*取り組む課題*:
a: 乳ガン体験のインタビュー記事について、次の(i)〜(iii)が記事の内容と合うかを「はい」か「いいえ」で答え、判断の決め手となる記事中の語句をそのまま引用してください。(i) 若尾さんは温存手術に同意した。(ii) 『山梨まんまくらぶ』は5名で立ち上げられた。(iii) 告知から手術の日までは1週間ほどだった。
b: 乳ガン体験のインタビュー記事を、最後の見出しの後から書き継いでください。

*確認用の本文*:
##############################
インタビュー

若尾 直子
Vol.5 【心とからだ】乳ガンをのりこえてピアカウンセリングへ
今回のゲスト
若尾 直子さん
(甲府市)
山梨まんまくらぶ
代表

誰にも相談できずに悩んだ日々。大きな不安にさいなまれた経験を生かしたい。

若尾さんが乳ガンの告知を受けたのは、平成13年8月のこと。気になっていた左胸のしこりは、最も重い「レベル5」まで進行していたガン細胞でした。即座に温存手術ではなく全摘手術に同意した若尾さんでしたが、それから手術の日までの3週間あまりは悩み苦しむ日々を送ることに。自分を納得させるための情報を求めても、相談できる相手もいず、頼りは専門書やインターネットだけ。
「覚悟はしていたし、自分の選択に間違いはないと信じていたけれど、ひとりになると考えが悪い方へしか向かなくなるんです。病気のことを客観的に見ることができなくなるんですね」
余計な心配をかけたくないという気持ちと持って行き場のない苛立ちが邪魔をして家族にすら相談することが難しかったといいます。
「こんな状況を少しでも前向きな気持ちで乗り切るには、不安をぶつけられるような相談相手が絶対に必要だと感じました」
何かをしなければと思ったものの、具体的にどんなふうに活動を開始していったらいいのかがわからず、温めた思いは、平成16年5月、参加していた甲府市女性市民会議のメンバーに呼びかけ、夫を含む5名で『山梨まんまくらぶ』を立ち上げ、ようやく活動をスタートすることができました。

乳ガンは25〜30人に一人が発症する身近な病気。もっと乳ガンについて理解してほしい。
##############################
*提供データ*:
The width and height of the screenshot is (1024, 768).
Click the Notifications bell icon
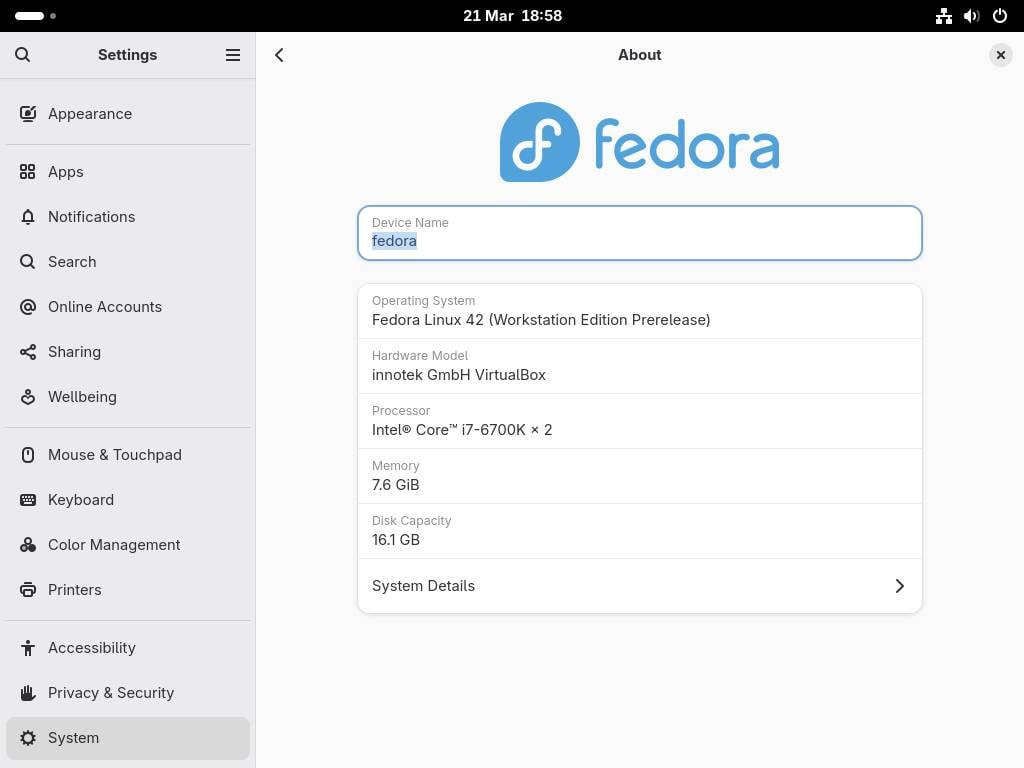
##############################
*各問の解答*:
a:
(i) いいえ。「即座に温存手術ではなく全摘手術に同意した」
(ii) はい。「夫を含む5名で『山梨まんまくらぶ』を立ち上げ」
(iii) いいえ。「それから手術の日までの3週間あまりは悩み苦しむ日々を送ることに」

b:
グループの名前になっている『まんま』は英語でmamma=乳房を意味する。現在メンバーは34名で、月に一度ボランティアセンターで定例会を開いています。広く情報を提供するための会報は、定例会に参加することができないメンバーには郵送し、県内のボランティアボードを活用した広報活動も行っています。
「とにかく、私たちがここでこんな活動をしていることをひとりでも多くの人に知ってもらわなければならないと思うんです」
カウンセリング活動は、メールや電話での問い合わせに始まり、顔を付き合わせての相談まで親身になって受けています。
「聞いてやることしかできないんです。でも、誰かに話してしまうことでずいぶん楽になることってありますよね。同じような悩みを持つ仲間がいるんだということを知ってほしいんです」
乳ガンの患者が互いに情報交換をしたり、励ましあったりするサークルは山梨には例がない。山梨は、全国でも乳ガン検診の受診率が低いといわれます。
「発症率の高いガンですが、術後の生存率も高いです。だから、ひとりでも多くの人に乳ガンの検診を受けてもらいたい」

肩の力を抜いて息の長い活動をしてゆく。誰かが必要としたときに、いつでもそばにいられるように。

「私たちの会を必要とする人は、急に必要になるんです。だから『山梨まんまくらぶ』は、ずっとここに存在し続けなければならないんです」
自分の中で正しいと信じて行っているボランティア活動。でも、時としてそれが社会に受け入れられず冷たい目で見られたり、理解してもらえないという現実がある。「自分が情熱を賭けて活動していればいるほど、そんな空回りに気づいたときのプレッシャーや虚無感は大きい」と若尾さんはいいます。
「肩の力を抜いて、ゆっくりやっていきます」
若尾さんは、昨年、山梨県の企画する女性リーダー養成海外研修に参加し、ニュージーランドのボランティア施設を視察しました。
「ボランティアは一般市民に浸透していて、参加するのがあたりまえのような国ですから土壌が違うんです。うらやましいと思っても仕方ないですけど、企業がお金を出し、民間団体が活動する、という形ができあがっています。これから先は、企業にももっと協力してほしいと思います」
自らの経験を生かし、ボランティア活動を続ける若尾さん。小さな活動ではありますが、女性にとって本当に必要なネットワークです。このような小さな活動が長く続くよう、支援体制が整う社会にしていきたいものです。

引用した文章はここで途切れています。